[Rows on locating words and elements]

⟨

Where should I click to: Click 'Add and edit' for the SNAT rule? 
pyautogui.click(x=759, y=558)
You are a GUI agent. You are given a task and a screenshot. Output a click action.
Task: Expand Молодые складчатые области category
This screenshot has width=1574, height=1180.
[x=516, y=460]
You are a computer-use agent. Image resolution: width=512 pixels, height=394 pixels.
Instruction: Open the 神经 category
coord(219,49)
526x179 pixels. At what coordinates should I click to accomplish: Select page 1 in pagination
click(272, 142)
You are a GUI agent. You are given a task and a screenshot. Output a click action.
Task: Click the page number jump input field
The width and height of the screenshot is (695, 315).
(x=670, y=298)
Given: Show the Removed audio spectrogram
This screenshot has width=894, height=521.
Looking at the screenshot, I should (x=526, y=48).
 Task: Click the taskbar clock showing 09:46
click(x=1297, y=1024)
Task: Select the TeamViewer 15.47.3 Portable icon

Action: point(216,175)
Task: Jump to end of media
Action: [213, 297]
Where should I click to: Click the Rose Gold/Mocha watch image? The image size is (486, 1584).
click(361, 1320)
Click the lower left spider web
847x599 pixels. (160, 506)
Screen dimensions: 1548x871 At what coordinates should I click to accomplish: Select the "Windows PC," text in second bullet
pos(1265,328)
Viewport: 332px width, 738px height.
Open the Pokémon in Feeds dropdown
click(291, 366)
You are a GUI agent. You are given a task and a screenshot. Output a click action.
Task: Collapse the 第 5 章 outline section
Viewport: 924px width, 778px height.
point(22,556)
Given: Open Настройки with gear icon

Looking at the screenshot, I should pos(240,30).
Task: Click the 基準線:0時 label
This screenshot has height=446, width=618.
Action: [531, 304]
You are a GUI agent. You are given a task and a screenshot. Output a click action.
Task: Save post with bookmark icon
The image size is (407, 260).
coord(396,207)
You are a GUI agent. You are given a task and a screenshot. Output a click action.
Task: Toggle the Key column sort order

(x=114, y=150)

⟩

Reproduce every row above word for word, with no changes.

* [Task output]:
Where should I click to: Click 'Add and edit' for the SNAT rule? 
pyautogui.click(x=759, y=558)
You are a GUI agent. You are given a task and a screenshot. Output a click action.
Task: Expand Молодые складчатые области category
This screenshot has width=1574, height=1180.
[x=516, y=460]
You are a computer-use agent. Image resolution: width=512 pixels, height=394 pixels.
Instruction: Open the 神经 category
coord(219,49)
526x179 pixels. At what coordinates should I click to accomplish: Select page 1 in pagination
click(272, 142)
You are a GUI agent. You are given a task and a screenshot. Output a click action.
Task: Click the page number jump input field
The width and height of the screenshot is (695, 315).
(x=670, y=298)
Given: Show the Removed audio spectrogram
This screenshot has width=894, height=521.
Looking at the screenshot, I should (x=526, y=48).
 Task: Click the taskbar clock showing 09:46
click(x=1297, y=1024)
Task: Select the TeamViewer 15.47.3 Portable icon

Action: point(216,175)
Task: Jump to end of media
Action: [213, 297]
Where should I click to: Click the Rose Gold/Mocha watch image? The image size is (486, 1584).
click(361, 1320)
Click the lower left spider web
847x599 pixels. (160, 506)
Screen dimensions: 1548x871 At what coordinates should I click to accomplish: Select the "Windows PC," text in second bullet
pos(1265,328)
Viewport: 332px width, 738px height.
Open the Pokémon in Feeds dropdown
click(291, 366)
You are a GUI agent. You are given a task and a screenshot. Output a click action.
Task: Collapse the 第 5 章 outline section
Viewport: 924px width, 778px height.
point(22,556)
Given: Open Настройки with gear icon

Looking at the screenshot, I should pos(240,30).
Task: Click the 基準線:0時 label
This screenshot has height=446, width=618.
Action: [531, 304]
You are a GUI agent. You are given a task and a screenshot. Output a click action.
Task: Save post with bookmark icon
The image size is (407, 260).
coord(396,207)
You are a GUI agent. You are given a task and a screenshot. Output a click action.
Task: Toggle the Key column sort order

(x=114, y=150)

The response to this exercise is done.